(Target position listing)
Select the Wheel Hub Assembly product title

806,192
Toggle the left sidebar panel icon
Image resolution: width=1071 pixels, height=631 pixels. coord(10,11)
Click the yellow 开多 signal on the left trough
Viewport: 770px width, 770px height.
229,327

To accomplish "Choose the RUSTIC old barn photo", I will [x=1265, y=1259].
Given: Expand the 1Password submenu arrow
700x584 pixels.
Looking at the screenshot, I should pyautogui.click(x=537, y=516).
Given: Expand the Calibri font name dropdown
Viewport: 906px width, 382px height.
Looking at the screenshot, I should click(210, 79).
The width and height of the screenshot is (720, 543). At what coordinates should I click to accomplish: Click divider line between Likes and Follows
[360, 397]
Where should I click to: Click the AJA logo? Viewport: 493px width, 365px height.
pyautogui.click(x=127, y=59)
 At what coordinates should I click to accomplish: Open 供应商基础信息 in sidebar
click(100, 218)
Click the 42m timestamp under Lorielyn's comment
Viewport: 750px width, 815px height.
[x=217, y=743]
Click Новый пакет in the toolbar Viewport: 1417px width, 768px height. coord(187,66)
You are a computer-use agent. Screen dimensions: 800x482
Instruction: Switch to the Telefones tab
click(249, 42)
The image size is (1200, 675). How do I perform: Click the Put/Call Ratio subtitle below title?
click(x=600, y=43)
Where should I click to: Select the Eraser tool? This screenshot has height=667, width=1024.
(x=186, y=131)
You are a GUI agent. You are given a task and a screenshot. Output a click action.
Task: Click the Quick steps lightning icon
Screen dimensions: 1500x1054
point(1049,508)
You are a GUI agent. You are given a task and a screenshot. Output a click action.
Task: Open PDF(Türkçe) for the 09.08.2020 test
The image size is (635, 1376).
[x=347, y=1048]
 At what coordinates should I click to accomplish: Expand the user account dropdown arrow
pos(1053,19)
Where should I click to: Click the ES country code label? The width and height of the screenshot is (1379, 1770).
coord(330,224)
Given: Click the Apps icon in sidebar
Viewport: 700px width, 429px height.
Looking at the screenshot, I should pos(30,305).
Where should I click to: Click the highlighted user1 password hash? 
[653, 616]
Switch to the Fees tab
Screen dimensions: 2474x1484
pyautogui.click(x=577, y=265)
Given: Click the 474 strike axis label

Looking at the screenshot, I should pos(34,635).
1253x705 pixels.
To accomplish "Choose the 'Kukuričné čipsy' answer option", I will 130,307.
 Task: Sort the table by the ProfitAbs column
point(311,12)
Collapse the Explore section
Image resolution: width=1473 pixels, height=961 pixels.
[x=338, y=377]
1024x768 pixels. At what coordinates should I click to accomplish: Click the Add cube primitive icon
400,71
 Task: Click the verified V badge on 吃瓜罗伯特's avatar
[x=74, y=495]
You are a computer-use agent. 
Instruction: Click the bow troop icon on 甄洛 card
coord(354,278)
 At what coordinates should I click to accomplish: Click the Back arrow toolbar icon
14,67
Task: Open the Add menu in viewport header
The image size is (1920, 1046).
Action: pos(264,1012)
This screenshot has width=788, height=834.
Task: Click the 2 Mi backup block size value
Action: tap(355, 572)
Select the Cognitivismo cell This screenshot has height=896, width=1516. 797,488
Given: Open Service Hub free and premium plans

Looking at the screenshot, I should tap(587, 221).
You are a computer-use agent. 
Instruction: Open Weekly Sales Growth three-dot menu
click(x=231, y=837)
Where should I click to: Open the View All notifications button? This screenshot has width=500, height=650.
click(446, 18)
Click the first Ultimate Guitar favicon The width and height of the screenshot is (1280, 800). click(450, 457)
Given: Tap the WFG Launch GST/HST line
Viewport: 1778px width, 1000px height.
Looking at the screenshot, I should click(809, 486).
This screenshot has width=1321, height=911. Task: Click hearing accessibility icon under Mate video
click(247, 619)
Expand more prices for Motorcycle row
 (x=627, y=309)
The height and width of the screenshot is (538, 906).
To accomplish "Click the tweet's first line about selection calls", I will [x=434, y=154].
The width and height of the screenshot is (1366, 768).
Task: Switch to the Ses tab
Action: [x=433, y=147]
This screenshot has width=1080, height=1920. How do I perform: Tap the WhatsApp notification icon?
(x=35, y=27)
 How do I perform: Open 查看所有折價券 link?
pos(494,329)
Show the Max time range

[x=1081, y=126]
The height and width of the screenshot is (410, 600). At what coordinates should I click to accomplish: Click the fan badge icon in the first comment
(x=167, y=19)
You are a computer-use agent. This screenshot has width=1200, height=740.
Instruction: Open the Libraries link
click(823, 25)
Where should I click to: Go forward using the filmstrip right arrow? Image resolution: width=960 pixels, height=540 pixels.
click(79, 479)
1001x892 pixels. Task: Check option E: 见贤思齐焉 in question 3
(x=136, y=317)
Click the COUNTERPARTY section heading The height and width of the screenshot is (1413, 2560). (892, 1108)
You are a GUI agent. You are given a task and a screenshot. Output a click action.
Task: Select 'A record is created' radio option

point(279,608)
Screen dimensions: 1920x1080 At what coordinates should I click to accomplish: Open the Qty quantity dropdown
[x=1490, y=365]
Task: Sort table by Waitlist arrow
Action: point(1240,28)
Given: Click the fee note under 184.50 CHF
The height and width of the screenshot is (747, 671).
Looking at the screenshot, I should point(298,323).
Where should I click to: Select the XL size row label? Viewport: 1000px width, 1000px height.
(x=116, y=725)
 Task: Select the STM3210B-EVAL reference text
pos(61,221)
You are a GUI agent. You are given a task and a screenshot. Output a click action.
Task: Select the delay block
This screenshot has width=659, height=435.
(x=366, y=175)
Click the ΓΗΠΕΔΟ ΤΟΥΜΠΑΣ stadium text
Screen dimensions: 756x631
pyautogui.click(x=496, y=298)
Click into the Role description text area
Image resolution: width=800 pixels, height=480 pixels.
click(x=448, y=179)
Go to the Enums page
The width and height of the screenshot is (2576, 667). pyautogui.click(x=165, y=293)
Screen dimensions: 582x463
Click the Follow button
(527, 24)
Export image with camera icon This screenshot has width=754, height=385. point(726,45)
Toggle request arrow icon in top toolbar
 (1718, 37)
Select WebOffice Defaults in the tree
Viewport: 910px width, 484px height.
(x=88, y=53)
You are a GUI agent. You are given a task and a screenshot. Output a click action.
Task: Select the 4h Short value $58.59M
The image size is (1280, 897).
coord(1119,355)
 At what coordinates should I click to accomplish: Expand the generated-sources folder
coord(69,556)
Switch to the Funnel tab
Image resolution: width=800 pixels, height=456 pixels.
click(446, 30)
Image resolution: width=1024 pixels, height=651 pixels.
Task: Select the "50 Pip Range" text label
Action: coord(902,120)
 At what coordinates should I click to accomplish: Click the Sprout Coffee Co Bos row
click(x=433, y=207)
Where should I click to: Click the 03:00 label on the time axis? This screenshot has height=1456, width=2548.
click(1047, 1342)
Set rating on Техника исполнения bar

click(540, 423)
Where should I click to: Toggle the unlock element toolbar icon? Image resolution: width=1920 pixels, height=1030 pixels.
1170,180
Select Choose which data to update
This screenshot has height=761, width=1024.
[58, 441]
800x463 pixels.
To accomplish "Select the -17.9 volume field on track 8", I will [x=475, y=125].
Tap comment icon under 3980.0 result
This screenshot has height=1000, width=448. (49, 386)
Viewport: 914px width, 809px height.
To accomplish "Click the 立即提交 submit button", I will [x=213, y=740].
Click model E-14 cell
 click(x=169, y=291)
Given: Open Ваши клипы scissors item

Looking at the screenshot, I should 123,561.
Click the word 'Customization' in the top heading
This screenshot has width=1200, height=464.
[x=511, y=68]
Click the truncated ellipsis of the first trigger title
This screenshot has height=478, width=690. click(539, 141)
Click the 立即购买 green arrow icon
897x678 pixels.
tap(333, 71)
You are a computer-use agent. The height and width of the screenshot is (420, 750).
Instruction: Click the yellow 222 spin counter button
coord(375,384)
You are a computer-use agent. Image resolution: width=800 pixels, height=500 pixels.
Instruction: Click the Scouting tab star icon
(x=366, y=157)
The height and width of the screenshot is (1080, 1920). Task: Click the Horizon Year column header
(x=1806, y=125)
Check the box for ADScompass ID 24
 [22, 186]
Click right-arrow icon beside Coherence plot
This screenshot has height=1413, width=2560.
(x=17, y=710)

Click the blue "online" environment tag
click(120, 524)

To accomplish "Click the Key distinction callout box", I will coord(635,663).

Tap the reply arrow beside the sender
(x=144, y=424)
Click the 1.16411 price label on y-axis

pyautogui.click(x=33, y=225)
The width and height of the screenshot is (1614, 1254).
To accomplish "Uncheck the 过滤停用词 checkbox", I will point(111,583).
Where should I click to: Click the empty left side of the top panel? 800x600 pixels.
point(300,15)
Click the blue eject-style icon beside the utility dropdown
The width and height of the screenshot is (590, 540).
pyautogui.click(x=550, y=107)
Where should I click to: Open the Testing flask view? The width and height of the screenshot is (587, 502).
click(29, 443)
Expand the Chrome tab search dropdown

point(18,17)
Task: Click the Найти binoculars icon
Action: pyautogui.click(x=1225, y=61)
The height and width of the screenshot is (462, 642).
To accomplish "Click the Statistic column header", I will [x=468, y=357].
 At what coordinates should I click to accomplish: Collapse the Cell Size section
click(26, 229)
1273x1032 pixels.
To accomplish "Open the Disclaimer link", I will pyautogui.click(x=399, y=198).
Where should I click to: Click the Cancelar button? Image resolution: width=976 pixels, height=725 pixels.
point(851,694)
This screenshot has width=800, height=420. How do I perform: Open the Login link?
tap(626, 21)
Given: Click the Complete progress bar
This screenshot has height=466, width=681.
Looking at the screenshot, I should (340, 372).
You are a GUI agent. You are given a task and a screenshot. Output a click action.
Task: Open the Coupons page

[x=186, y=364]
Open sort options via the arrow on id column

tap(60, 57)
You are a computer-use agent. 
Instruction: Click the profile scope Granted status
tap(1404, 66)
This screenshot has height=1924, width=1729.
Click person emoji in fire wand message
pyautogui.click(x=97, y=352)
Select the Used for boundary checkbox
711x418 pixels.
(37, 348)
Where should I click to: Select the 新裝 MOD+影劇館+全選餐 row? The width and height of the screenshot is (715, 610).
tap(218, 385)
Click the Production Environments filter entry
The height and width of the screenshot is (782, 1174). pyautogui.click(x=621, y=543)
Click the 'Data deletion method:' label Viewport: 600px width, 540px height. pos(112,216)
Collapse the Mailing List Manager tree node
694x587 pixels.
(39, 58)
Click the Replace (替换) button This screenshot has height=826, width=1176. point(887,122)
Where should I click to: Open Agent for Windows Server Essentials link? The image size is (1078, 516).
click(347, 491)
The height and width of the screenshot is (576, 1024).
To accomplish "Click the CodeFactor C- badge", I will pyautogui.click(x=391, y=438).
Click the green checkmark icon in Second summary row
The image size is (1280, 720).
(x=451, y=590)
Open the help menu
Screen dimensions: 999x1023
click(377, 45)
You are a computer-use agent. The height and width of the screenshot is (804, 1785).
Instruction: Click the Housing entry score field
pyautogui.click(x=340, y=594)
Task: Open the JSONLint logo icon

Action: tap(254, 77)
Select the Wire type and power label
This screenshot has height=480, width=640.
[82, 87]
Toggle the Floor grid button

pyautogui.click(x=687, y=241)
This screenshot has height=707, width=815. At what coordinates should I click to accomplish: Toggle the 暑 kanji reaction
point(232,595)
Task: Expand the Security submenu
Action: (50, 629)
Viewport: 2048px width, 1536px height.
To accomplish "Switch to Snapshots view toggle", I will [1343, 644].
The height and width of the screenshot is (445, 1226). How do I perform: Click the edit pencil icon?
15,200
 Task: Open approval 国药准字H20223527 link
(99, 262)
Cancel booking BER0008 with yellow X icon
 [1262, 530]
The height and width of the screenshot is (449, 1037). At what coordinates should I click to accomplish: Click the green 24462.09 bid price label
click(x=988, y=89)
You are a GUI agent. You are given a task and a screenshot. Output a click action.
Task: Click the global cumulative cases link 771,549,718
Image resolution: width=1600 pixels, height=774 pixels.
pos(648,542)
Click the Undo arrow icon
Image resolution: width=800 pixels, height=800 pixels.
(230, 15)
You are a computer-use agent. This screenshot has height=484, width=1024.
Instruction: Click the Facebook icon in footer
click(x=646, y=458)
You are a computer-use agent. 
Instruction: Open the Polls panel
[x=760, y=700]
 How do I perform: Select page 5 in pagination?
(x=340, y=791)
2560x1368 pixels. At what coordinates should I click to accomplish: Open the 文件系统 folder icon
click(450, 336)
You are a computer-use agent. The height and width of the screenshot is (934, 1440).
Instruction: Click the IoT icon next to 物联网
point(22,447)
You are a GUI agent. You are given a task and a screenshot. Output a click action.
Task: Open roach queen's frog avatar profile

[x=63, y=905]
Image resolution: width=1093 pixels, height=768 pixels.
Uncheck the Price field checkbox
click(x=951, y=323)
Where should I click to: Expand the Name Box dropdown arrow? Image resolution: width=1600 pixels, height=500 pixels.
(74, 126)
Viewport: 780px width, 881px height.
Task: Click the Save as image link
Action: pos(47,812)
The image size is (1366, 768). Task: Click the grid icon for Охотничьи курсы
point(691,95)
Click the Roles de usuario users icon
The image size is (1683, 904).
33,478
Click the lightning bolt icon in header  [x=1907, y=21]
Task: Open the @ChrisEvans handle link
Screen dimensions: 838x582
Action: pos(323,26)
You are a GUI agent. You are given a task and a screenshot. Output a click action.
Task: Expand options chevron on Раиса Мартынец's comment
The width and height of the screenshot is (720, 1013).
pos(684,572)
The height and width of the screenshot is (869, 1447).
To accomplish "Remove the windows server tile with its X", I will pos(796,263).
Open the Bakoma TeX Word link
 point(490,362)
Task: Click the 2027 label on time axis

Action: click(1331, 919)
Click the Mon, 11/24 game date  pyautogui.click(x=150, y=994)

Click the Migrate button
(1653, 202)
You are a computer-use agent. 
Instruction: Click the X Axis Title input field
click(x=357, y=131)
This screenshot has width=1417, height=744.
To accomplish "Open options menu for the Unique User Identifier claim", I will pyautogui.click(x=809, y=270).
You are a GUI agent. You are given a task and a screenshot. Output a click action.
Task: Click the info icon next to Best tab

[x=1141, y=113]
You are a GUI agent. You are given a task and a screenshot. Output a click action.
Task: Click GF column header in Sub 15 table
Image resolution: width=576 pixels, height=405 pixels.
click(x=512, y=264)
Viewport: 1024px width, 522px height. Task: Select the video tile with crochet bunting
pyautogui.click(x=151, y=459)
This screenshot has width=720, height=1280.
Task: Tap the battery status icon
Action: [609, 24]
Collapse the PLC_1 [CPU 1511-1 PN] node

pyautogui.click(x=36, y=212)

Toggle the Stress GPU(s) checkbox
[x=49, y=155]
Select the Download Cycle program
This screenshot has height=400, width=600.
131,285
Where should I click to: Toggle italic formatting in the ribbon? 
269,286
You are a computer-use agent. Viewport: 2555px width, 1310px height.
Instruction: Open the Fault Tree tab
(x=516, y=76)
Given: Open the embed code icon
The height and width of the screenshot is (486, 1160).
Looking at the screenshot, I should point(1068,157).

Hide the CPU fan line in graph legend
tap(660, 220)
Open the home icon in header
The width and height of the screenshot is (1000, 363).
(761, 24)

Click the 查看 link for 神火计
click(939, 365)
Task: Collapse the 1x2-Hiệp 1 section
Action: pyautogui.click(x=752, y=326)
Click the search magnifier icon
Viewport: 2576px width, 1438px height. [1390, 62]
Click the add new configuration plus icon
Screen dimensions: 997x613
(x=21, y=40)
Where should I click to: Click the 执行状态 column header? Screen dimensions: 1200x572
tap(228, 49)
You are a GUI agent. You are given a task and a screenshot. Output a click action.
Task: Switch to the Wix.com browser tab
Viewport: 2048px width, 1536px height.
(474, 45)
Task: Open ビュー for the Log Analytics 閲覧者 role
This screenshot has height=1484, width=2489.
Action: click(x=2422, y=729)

WHAT IS REQUIRED
Rewrite the listing from its first line through the line containing "Looking at the screenshot, I should click(210, 79).", swapping "Calibri" for "Arial" and leaving everything else unchanged.

TASK ANSWER
Select the Wheel Hub Assembly product title

806,192
Toggle the left sidebar panel icon
Image resolution: width=1071 pixels, height=631 pixels. coord(10,11)
Click the yellow 开多 signal on the left trough
Viewport: 770px width, 770px height.
229,327

To accomplish "Choose the RUSTIC old barn photo", I will [x=1265, y=1259].
Given: Expand the 1Password submenu arrow
700x584 pixels.
Looking at the screenshot, I should pyautogui.click(x=537, y=516).
Given: Expand the Arial font name dropdown
Viewport: 906px width, 382px height.
Looking at the screenshot, I should click(210, 79).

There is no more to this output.